Root cause analysis (RCA)
A problem solving method aimed at identifying the root cause of
problems or incidents. Supporters of RCA solve problems by attempting to correct or eliminate
root causes to reduce the likelihood of the recurrence of the problem will be minimized.
Return On Investment (ROI) Return on Investment is a performance measure used to evaluate
the efficiency of an investment or to compare the efficiency of a number of different
investments. To calculate ROI, the benefit (return) of an investment is divided by the cost of the
investment; the result is expressed as a percentage or a ratio.
Severity refers to the size of each loss. Combined with frequency these two
factors can help estimate the expected cost of each loss exposure over a given time.
Simple State System One of four system levels used to describe the degree of severity of an
unexpected event. In a simple state system the unexpected event can be resolved through
routine decisions.
Stakeholder’s Perspective
Recognizing and supporting an integrated perspective between
management and its stakeholders comprised of individuals, groups, member of the public or
private firms. ERM suggests that an organization must work together with the stakeholder
environment to intertwine with multiple stakeholder interests in such a way that the interests
of shareholders and management’s decisions cannot be entirely split.
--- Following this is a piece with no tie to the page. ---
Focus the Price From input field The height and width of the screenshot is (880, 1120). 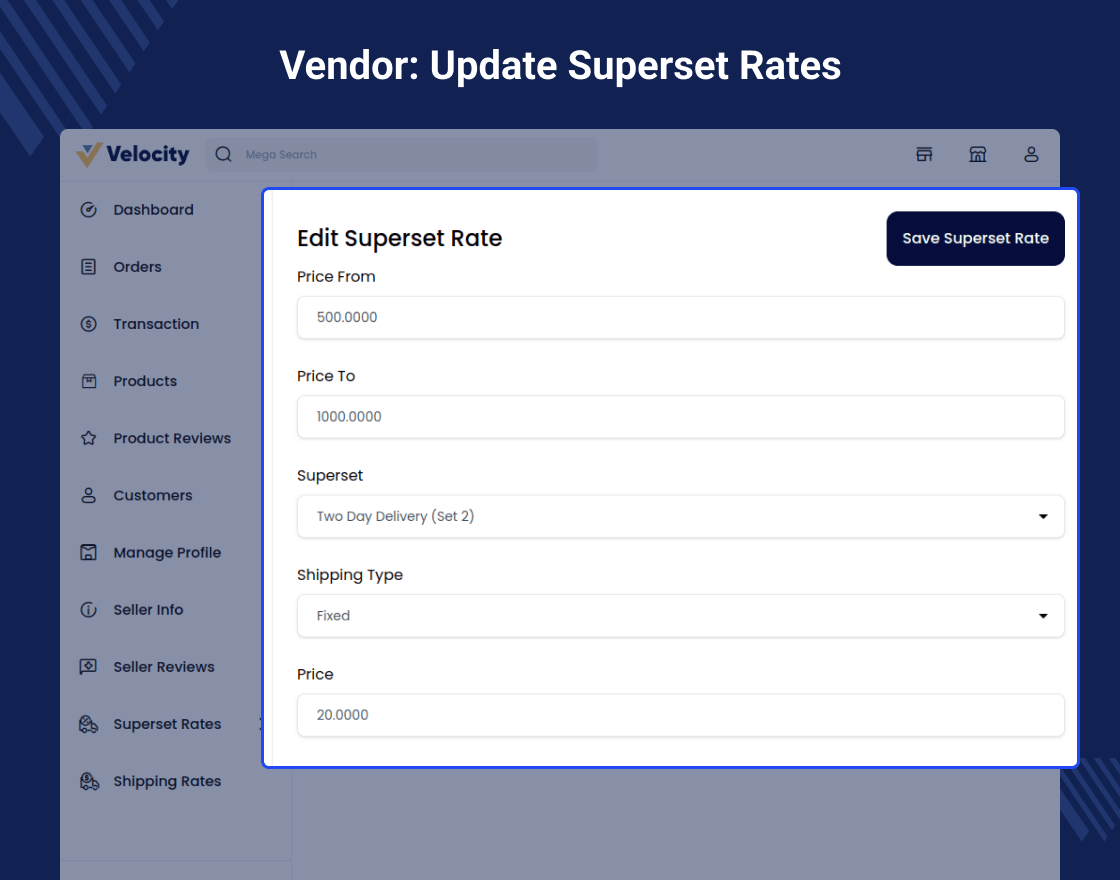tap(680, 317)
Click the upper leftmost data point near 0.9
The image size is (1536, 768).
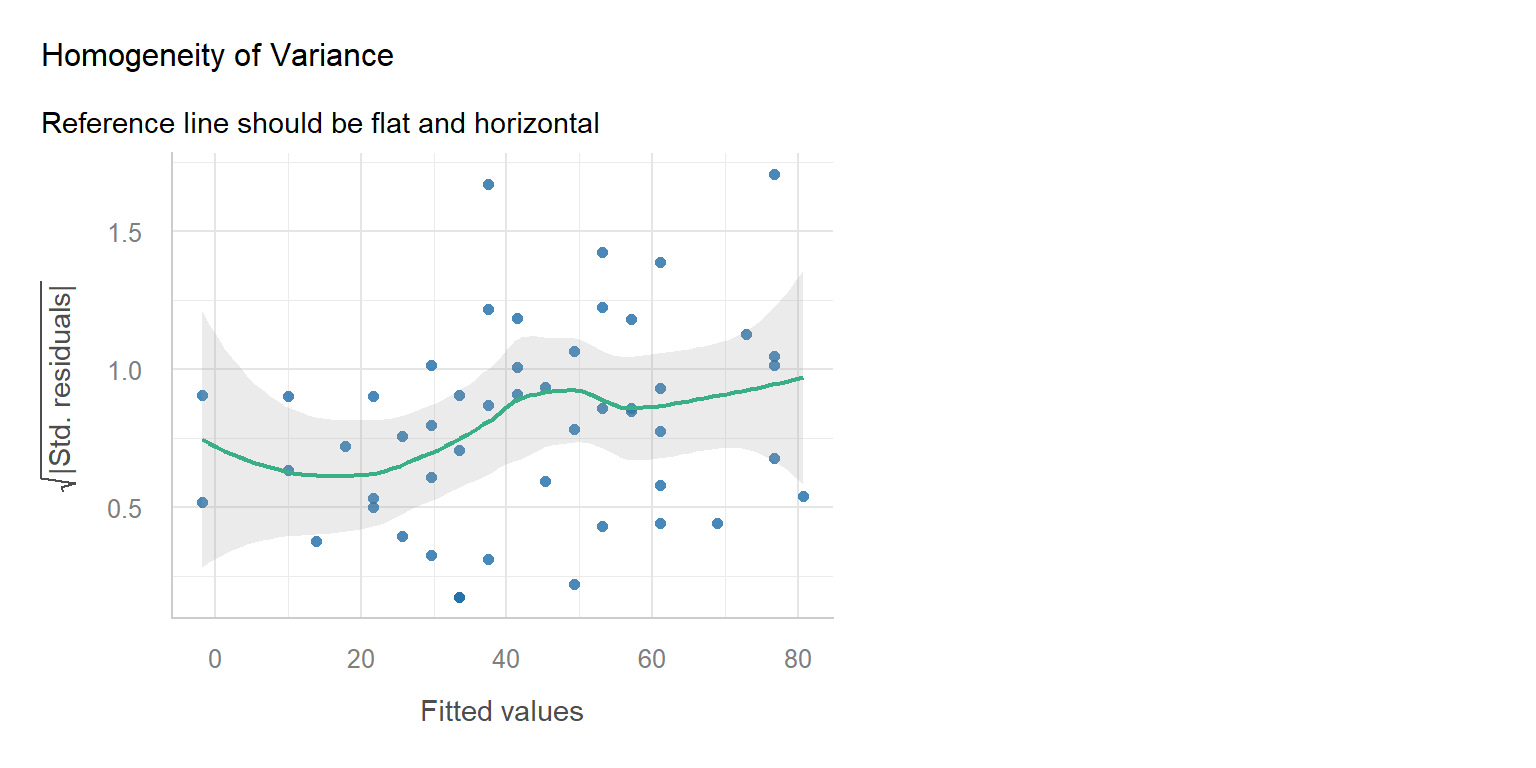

Strategic Goal A goal created by the board or executive staff that is general and/or conceptual,
yet defines direction for the organization.
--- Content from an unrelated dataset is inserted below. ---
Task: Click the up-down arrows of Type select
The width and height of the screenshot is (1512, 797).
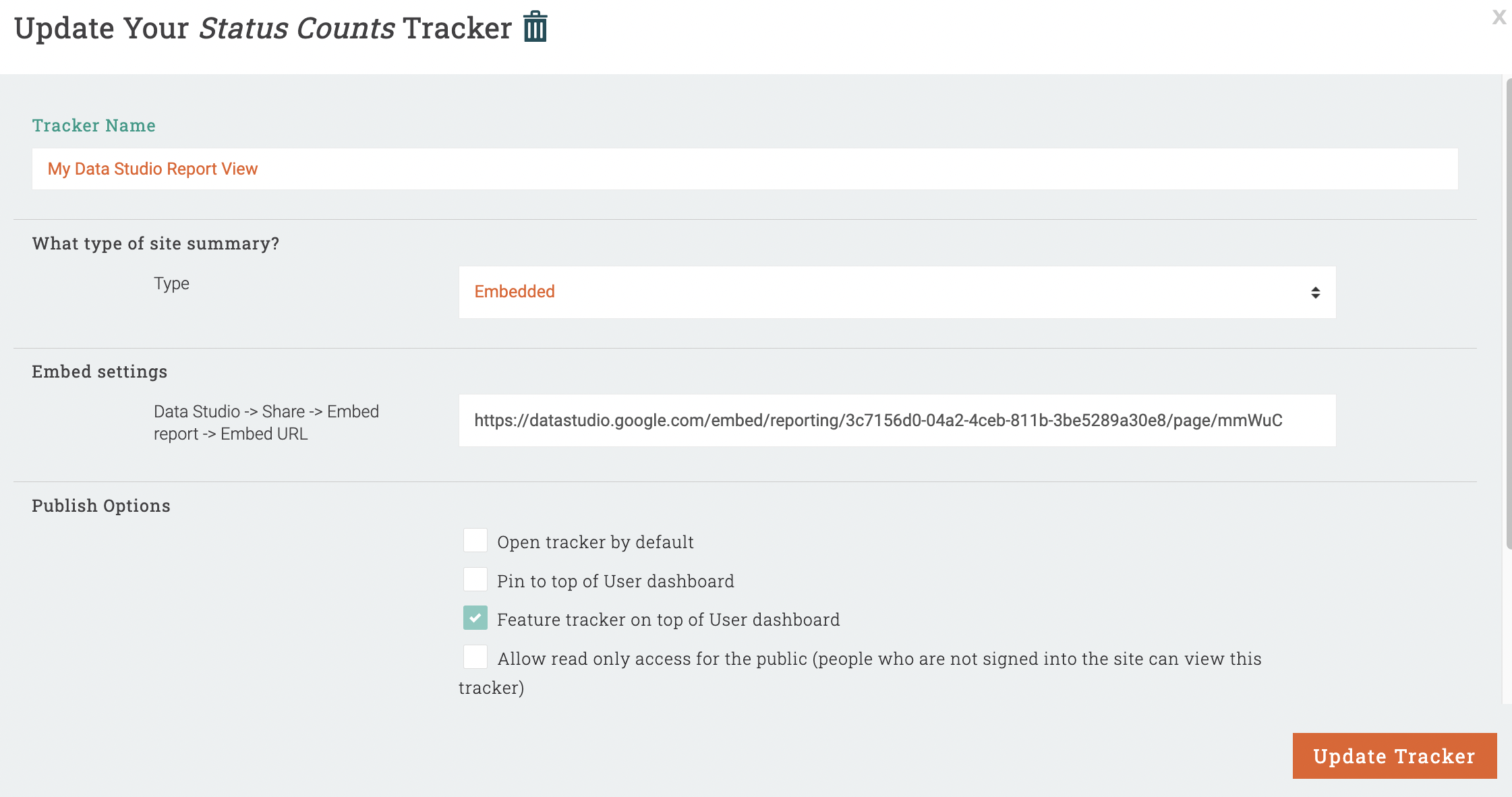Action: coord(1315,292)
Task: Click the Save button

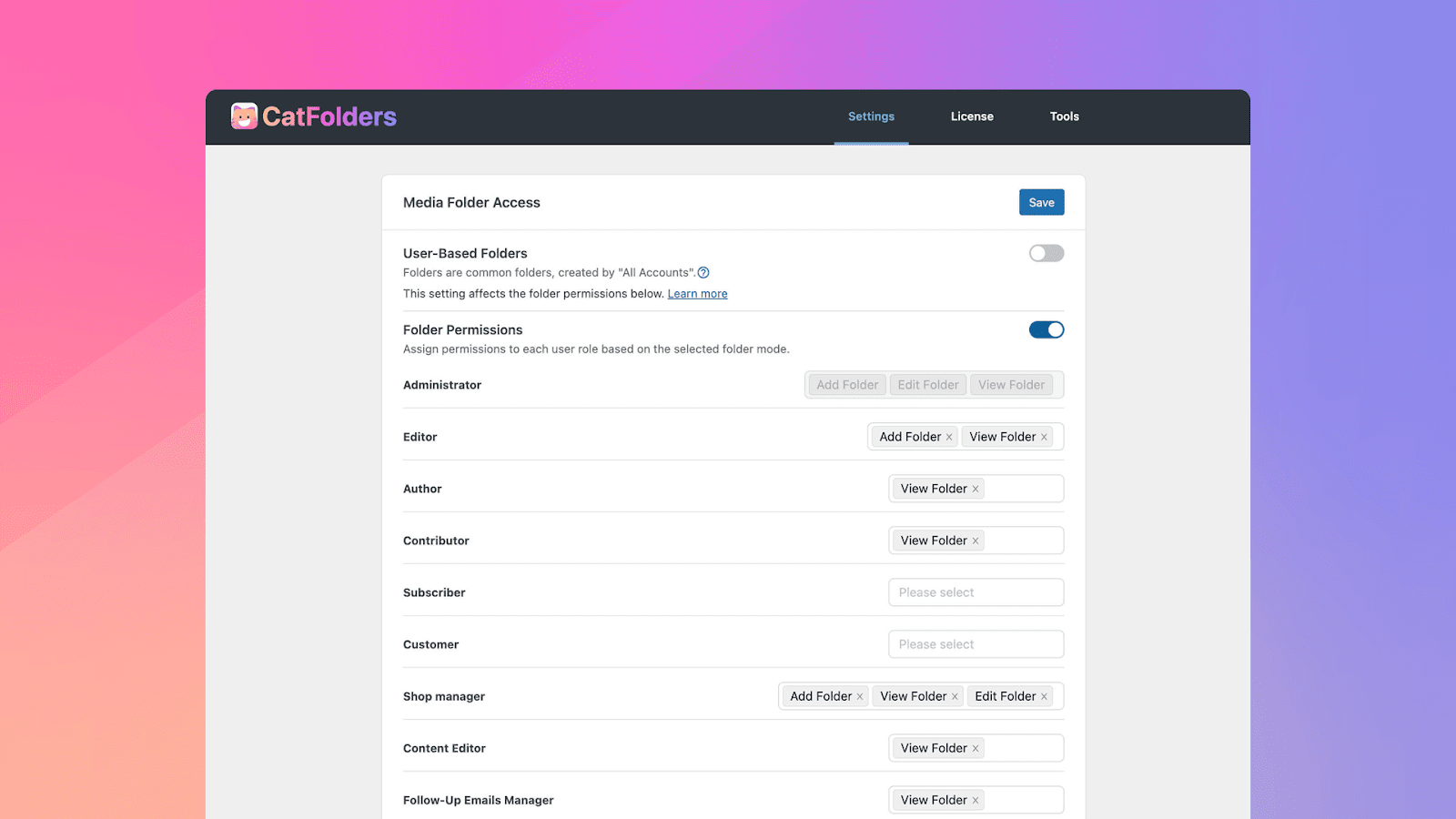Action: point(1042,202)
Strategic Plan An action plan containing strategies, goals, and objectives used to achieve the
purpose defined in the mission statement.
Strategic Risk Services to citizens, capital improvement projects, maintaining growth
Strategic Triangle
The strategic triangle applies three “learning aspects” to the planning
process: value strategy, political management, and operational capacity. The interactions
between these aspects help to delineate the organization’s strengths and weaknesses.
Sustainable Development
A key strategic objective that recognizes a pattern of resource use
aimed at preservation of the environment while meeting the needs in human consumption.
Sustainable development directly affects an organization’s ability to achieve its goals while
striking a balance by using social, environmental and economic elements to meet its current
needs without compromising the ability of future generations to meet their needs.
SWOT Analysis
A process used in enterprise risk management to improve the strategic
decision making of an organization by addressing its strengths, weaknesses, threats, and
opportunities (SWOT Analysis). The SWOT analysis integrates risk management and the
strategic planning process to increase the awareness of unplanned or emerging risks that can
impact their ability to provide services.
Tactical Objective
An objective created at the line management level to represent specific
tasks. These objectives relate to the output of the organization’s products and services.
Technological Risk
Potential losses arising out of technology systems and operations, such as
engineering, manufacturing, design processes, and system development. Technological risk
evaluates key processes within a company’s core business to determine relative priorities in the
production, delivery, and management of its products, services, and support operations.
Vision Statement
An organization’s vision statement should answer the question, “Where
do we want to go?” While a vision statement doesn’t explain how to get where you want to go,
it does set the direction for your strategic plan.